Mad Men, Week 6: Nothing Else Will Do
Michael Yarish/AMC
“Is growin’ up always miserable?” Sonny asked. “Nobody seems to enjoy it much.”
“Oh, it ain’t necessarily miserable,” Sam replied. “About 80 percent of the time, I guess.”— Larry McMurtry, The Last Picture Show
Everyone is mysterious when you’re first getting to know them. You have to peel back layer after layer of false front before you hit any oil. Social personalities are mostly misdirection. It takes forever to find out what anyone’s really all about. You learn to differentiate between what someone says they believe and their actual beliefs; between what they say they’re going to do and what they do. We are often mysterious to ourselves. Every human being is steered by several stars. Inside each person are a naive sailor, a seasoned captain, a scientist, the girl next door, a foxy redhead, a millionaire, and his wife. We contain multitudes.
Margarine will never be butter. But it can only really be compared to butter, and butter will always win. Peggy’s zippy bit of historical trivia that margarine doesn’t need to be refrigerated probably won’t help sell margarine, because it’s hard to imagine a successful campaign being “Margarine: You Don’t Have to Refrigerate It.” SCDP’s replacement token female copywriter Margie loses her job when Peggy returns. Topaz Pantyhose won’t know the difference, because they didn’t even realize there’d been a switch. Peggy now openly prefers Ted Chaough, who is the plant oil substitute for Don Draper. Suddenly everyone at SCDP prefers Ted, who is warm and open while Don is closed and cold. I actually like the taste of margarine, although I don’t know that I’d say I prefer it. Can’t you like two similar things equally? No? OK.
Perhaps the Gilligan thing was Matt Weiner taking friendly shots at Vince Gilligan, creator of rival Best Television Series in This Our New Platinum Age of Television, Breaking Bad. But probably not. Is Vince Gilligan the Ted Chaough to Matt Weiner’s Don Draper? Would you rather your showrunner be a volatile hard-to-read firebrand who often produces dazzling results or a mellow corny guidance counselor whose methods might be formulaic but darned if they don’t work? It’s a matter of personal preference. Also, your taste can change with experience and age. Peggy’s did!

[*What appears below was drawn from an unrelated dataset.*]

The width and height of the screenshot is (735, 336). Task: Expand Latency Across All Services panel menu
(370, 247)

Ted is … groovy? He likes to have a little rap session. He chills in the back of the cut like a dweeby high school English teacher who tries to be cool by sitting on his desk and throwing his tie over one shoulder. Ted genuinely cares about his friend and business partner who has cancer. He cares about other people and the company, two things Don Draper currently seems to give less than a fuck about. Don’s attempt to sabotage Ted by getting him tanked makes Don seem defensive and weak. Why did he agree to the merger at all if he wasn’t ever planning to cooperate? Because Don always acts first and thinks about it later, if he thinks about it at all.

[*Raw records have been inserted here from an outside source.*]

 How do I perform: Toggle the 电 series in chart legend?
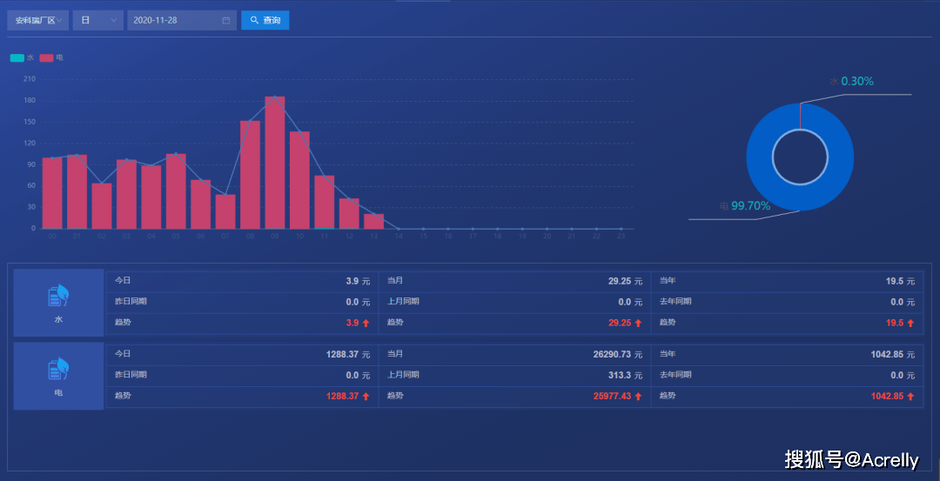click(x=51, y=58)
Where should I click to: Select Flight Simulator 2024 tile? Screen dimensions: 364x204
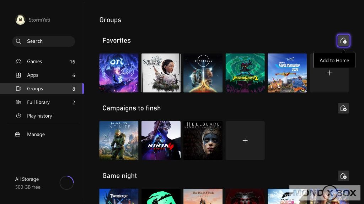coord(287,73)
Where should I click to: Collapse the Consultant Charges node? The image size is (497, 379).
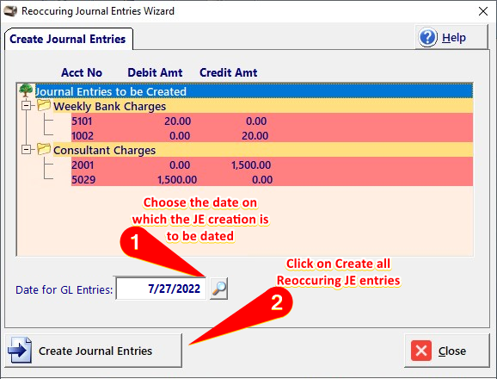coord(27,150)
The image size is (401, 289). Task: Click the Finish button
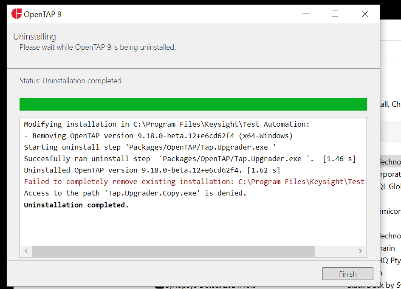pyautogui.click(x=347, y=274)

Obviously Joan is a Ginger, and Peggy is a Mary Ann. But even Ginger is a Mary Ann sometimes. Joan is really even more appealing when she drops the sex-kitten character, which she does increasingly often these days. Bob Benson uses Joan’s bout of physical vulnerability to his advantage, but it’s also to hers. (But don’t tell a redhead she looks wan just because she’s translucent. They can’t help it if they’re vampires!) He took care of her, which is exactly what the other men in her life have always failed to do. He took her to the doctor. He manipulated a nurse into getting her faster treatment. He took an interest in her that wasn’t overtly sexual. He treated her like a person! He might be using her to advance at the company, but is there such a thing as positive use where everyone leaves feeling good about things — like a mutual exploitation? Baby Kevin gets a new football, Bob doesn’t get fired, and Joan might get laid. Joan’s mom has a point about younger men being less intimidated by powerful women, and if being a partner is going to isolate her dating prospects further, she might as well leverage her power to get some strange.
Is Don good at phone sex or terrible at it? It’s ambiguous. Don saying, “You exist in this room for my pleasure” with a straight face made me guffaw, but people say all kinds of weird things in or around bed and sometimes it’s funny but sometimes it’s hot. Don’s dominating pillow talk felt forced, but it’s notably also lacking the Seven Words You Can Never Say on Television. Mad Men is on cable, so technically there’s no reason they can’t get more obscene with the language. Maybe they’re held back by AMC’s need to keep advertisers happy, but I’m also certain ad slots will keep selling apace even after we find out Don’s new slogan idea is “Margarine: Rub It on Your Fucking Tits.”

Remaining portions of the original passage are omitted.